- _Task directions_
When you reach the line containing "Select the Buy" in the entries below, start writing out each line exactly, and stop after the line containing "Task: Click the bot".

┌─ Records provided

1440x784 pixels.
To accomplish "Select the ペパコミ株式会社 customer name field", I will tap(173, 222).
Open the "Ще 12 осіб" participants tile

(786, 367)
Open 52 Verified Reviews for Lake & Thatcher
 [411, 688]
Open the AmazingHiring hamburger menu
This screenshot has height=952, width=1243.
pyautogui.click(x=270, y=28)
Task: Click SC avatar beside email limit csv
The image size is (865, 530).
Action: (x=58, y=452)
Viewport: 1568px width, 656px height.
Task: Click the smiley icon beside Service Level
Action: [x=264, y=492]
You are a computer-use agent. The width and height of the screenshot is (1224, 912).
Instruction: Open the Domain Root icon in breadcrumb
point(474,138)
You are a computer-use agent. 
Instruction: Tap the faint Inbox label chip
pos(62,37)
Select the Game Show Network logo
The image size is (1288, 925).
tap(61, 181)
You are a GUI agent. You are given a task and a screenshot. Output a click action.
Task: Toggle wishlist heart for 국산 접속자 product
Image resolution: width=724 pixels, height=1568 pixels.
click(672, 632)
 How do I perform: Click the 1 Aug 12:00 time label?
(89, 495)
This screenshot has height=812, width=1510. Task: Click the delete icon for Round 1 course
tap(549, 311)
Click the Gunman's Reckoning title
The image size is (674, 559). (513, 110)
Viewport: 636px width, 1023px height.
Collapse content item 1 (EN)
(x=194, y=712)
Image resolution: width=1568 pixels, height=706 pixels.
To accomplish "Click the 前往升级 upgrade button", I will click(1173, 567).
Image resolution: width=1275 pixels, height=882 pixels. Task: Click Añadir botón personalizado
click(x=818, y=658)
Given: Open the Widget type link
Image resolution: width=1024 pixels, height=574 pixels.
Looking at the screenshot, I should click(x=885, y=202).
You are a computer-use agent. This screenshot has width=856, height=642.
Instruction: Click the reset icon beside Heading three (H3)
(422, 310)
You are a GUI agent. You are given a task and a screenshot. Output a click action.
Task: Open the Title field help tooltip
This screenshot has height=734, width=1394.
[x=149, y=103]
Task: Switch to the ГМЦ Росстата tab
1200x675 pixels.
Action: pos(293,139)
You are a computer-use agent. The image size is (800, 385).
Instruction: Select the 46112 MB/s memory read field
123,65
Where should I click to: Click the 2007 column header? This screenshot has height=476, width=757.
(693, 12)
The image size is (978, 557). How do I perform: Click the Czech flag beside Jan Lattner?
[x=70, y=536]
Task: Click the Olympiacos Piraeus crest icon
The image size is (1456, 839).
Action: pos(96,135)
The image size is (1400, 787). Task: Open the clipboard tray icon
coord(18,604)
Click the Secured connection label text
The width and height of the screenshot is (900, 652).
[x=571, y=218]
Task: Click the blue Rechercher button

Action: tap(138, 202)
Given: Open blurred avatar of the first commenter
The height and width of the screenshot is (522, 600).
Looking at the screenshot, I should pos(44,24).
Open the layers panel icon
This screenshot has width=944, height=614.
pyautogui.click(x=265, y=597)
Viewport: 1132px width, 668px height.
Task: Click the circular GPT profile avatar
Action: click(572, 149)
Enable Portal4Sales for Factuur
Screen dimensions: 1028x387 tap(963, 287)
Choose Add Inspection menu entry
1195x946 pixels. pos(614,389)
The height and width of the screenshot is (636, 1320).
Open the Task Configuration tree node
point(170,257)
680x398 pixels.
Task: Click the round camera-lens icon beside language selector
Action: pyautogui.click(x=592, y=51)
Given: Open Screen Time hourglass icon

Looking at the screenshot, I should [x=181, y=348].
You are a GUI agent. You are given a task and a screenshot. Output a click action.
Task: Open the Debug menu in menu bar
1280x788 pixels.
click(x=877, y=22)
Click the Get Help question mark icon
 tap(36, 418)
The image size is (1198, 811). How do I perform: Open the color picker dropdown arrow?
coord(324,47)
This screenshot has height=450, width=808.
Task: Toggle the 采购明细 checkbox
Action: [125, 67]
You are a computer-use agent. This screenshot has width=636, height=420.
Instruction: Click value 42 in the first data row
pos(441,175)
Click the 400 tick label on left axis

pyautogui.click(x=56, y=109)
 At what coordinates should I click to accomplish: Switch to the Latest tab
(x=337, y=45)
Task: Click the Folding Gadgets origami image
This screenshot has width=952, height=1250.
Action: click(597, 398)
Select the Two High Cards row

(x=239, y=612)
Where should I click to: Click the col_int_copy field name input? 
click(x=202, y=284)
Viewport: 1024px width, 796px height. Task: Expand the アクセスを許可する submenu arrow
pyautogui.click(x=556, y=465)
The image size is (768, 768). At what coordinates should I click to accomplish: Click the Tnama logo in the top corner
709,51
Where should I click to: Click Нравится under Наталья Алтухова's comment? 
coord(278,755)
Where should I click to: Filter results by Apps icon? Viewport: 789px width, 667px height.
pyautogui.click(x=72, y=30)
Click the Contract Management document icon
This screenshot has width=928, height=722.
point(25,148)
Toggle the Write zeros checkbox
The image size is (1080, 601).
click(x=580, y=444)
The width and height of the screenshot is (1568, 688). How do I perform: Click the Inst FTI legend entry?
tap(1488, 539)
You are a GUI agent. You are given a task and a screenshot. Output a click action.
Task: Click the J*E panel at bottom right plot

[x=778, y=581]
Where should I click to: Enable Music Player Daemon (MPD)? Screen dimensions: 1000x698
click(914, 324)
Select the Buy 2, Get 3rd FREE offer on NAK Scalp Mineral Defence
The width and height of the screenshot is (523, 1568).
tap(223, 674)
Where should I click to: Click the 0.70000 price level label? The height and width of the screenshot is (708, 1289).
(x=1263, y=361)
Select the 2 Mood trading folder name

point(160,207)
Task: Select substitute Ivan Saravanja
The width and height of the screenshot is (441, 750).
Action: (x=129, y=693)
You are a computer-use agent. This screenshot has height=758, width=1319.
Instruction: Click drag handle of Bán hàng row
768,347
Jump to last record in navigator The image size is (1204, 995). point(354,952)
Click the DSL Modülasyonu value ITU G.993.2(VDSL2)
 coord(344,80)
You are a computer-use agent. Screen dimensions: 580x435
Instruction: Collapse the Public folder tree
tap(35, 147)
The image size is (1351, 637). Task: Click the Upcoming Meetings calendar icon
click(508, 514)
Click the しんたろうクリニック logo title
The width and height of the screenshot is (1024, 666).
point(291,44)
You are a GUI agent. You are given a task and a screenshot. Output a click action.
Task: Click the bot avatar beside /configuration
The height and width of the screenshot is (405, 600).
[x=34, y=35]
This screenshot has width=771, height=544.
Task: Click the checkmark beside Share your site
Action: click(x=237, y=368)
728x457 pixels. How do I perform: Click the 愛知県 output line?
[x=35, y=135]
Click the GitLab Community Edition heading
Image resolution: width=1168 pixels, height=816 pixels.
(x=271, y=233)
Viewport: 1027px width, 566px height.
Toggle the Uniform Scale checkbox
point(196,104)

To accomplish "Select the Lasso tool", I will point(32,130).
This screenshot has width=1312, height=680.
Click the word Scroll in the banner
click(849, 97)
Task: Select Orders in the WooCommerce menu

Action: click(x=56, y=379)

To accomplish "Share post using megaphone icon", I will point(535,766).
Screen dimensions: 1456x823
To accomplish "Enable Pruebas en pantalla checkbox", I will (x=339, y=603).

└─

- _Response to the exercise_
Select the Buy 2, Get 3rd FREE offer on NAK Scalp Mineral Defence
The width and height of the screenshot is (523, 1568).
tap(223, 674)
Where should I click to: Click the 0.70000 price level label? The height and width of the screenshot is (708, 1289).
(x=1263, y=361)
Select the 2 Mood trading folder name

point(160,207)
Task: Select substitute Ivan Saravanja
The width and height of the screenshot is (441, 750).
Action: (x=129, y=693)
You are a computer-use agent. This screenshot has height=758, width=1319.
Instruction: Click drag handle of Bán hàng row
768,347
Jump to last record in navigator The image size is (1204, 995). point(354,952)
Click the DSL Modülasyonu value ITU G.993.2(VDSL2)
 coord(344,80)
You are a computer-use agent. Screen dimensions: 580x435
Instruction: Collapse the Public folder tree
tap(35, 147)
The image size is (1351, 637). Task: Click the Upcoming Meetings calendar icon
click(508, 514)
Click the しんたろうクリニック logo title
The width and height of the screenshot is (1024, 666).
point(291,44)
You are a GUI agent. You are given a task and a screenshot. Output a click action.
Task: Click the bot avatar beside /configuration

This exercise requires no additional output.